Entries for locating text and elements
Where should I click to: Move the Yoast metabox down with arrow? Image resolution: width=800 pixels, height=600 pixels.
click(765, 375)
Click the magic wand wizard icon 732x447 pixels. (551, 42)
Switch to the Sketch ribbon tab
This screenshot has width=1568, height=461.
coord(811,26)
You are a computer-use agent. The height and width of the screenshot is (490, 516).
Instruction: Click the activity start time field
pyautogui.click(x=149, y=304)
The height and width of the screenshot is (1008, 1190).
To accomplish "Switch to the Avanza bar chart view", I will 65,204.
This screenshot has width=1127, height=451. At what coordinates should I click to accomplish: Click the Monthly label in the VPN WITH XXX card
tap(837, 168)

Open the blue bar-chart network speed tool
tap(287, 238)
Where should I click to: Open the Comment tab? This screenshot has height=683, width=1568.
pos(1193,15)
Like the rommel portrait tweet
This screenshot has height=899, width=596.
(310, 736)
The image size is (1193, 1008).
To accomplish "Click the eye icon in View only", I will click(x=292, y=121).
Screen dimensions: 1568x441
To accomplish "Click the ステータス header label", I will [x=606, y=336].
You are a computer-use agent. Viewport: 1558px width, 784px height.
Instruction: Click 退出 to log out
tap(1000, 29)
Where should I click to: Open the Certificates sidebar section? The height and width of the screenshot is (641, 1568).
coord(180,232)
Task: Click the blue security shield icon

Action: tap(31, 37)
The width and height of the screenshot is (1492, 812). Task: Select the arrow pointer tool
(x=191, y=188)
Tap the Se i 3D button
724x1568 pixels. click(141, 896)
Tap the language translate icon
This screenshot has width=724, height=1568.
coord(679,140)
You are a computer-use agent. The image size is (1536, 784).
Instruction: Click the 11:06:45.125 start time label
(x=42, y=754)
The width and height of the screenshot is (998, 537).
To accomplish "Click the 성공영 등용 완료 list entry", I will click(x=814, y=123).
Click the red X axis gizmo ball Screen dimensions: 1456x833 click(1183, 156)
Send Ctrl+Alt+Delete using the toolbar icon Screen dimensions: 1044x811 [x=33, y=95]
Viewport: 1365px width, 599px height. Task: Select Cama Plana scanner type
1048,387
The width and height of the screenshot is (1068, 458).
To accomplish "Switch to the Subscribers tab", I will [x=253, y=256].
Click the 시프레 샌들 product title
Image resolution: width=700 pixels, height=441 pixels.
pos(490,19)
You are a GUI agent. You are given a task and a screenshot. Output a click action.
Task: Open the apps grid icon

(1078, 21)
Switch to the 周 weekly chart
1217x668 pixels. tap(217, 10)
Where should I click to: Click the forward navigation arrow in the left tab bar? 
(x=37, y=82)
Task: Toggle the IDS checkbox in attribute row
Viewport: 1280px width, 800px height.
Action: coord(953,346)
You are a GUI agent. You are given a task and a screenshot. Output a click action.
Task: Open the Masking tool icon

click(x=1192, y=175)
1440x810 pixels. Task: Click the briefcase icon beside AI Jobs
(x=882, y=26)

- **TASK STATEMENT**:
Write out every line of the data above as a numbered list, skipping any blank lines.

- **FINAL ANSWER**:
1. Where should I click to: Move the Yoast metabox down with arrow? Image resolution: width=800 pixels, height=600 pixels.
2. click(765, 375)
3. Click the magic wand wizard icon 732x447 pixels. (551, 42)
4. Switch to the Sketch ribbon tab
5. This screenshot has width=1568, height=461.
6. coord(811,26)
7. You are a computer-use agent. The height and width of the screenshot is (490, 516).
8. Instruction: Click the activity start time field
9. pyautogui.click(x=149, y=304)
10. The height and width of the screenshot is (1008, 1190).
11. To accomplish "Switch to the Avanza bar chart view", I will 65,204.
12. This screenshot has width=1127, height=451. At what coordinates should I click to accomplish: Click the Monthly label in the VPN WITH XXX card
13. tap(837, 168)
14. Open the blue bar-chart network speed tool
15. tap(287, 238)
16. Where should I click to: Open the Comment tab? This screenshot has height=683, width=1568.
17. pos(1193,15)
18. Like the rommel portrait tweet
19. This screenshot has height=899, width=596.
20. (310, 736)
21. The image size is (1193, 1008).
22. To accomplish "Click the eye icon in View only", I will click(x=292, y=121).
23. Screen dimensions: 1568x441
24. To accomplish "Click the ステータス header label", I will [x=606, y=336].
25. You are a computer-use agent. Viewport: 1558px width, 784px height.
26. Instruction: Click 退出 to log out
27. tap(1000, 29)
28. Where should I click to: Open the Certificates sidebar section? The height and width of the screenshot is (641, 1568).
29. coord(180,232)
30. Task: Click the blue security shield icon
31. Action: tap(31, 37)
32. The width and height of the screenshot is (1492, 812). Task: Select the arrow pointer tool
33. (x=191, y=188)
34. Tap the Se i 3D button
35. 724x1568 pixels. click(141, 896)
36. Tap the language translate icon
37. This screenshot has width=724, height=1568.
38. coord(679,140)
39. You are a computer-use agent. The image size is (1536, 784).
40. Instruction: Click the 11:06:45.125 start time label
41. (x=42, y=754)
42. The width and height of the screenshot is (998, 537).
43. To accomplish "Click the 성공영 등용 완료 list entry", I will click(x=814, y=123).
44. Click the red X axis gizmo ball Screen dimensions: 1456x833 click(1183, 156)
45. Send Ctrl+Alt+Delete using the toolbar icon Screen dimensions: 1044x811 [x=33, y=95]
46. Viewport: 1365px width, 599px height. Task: Select Cama Plana scanner type
47. 1048,387
48. The width and height of the screenshot is (1068, 458).
49. To accomplish "Switch to the Subscribers tab", I will [x=253, y=256].
50. Click the 시프레 샌들 product title
51. Image resolution: width=700 pixels, height=441 pixels.
52. pos(490,19)
53. You are a GUI agent. You are given a task and a screenshot. Output a click action.
54. Task: Open the apps grid icon
55. (1078, 21)
56. Switch to the 周 weekly chart
57. 1217x668 pixels. tap(217, 10)
58. Where should I click to: Click the forward navigation arrow in the left tab bar? 
59. (x=37, y=82)
60. Task: Toggle the IDS checkbox in attribute row
61. Viewport: 1280px width, 800px height.
62. Action: coord(953,346)
63. You are a GUI agent. You are given a task and a screenshot. Output a click action.
64. Task: Open the Masking tool icon
65. click(x=1192, y=175)
66. 1440x810 pixels. Task: Click the briefcase icon beside AI Jobs
67. (x=882, y=26)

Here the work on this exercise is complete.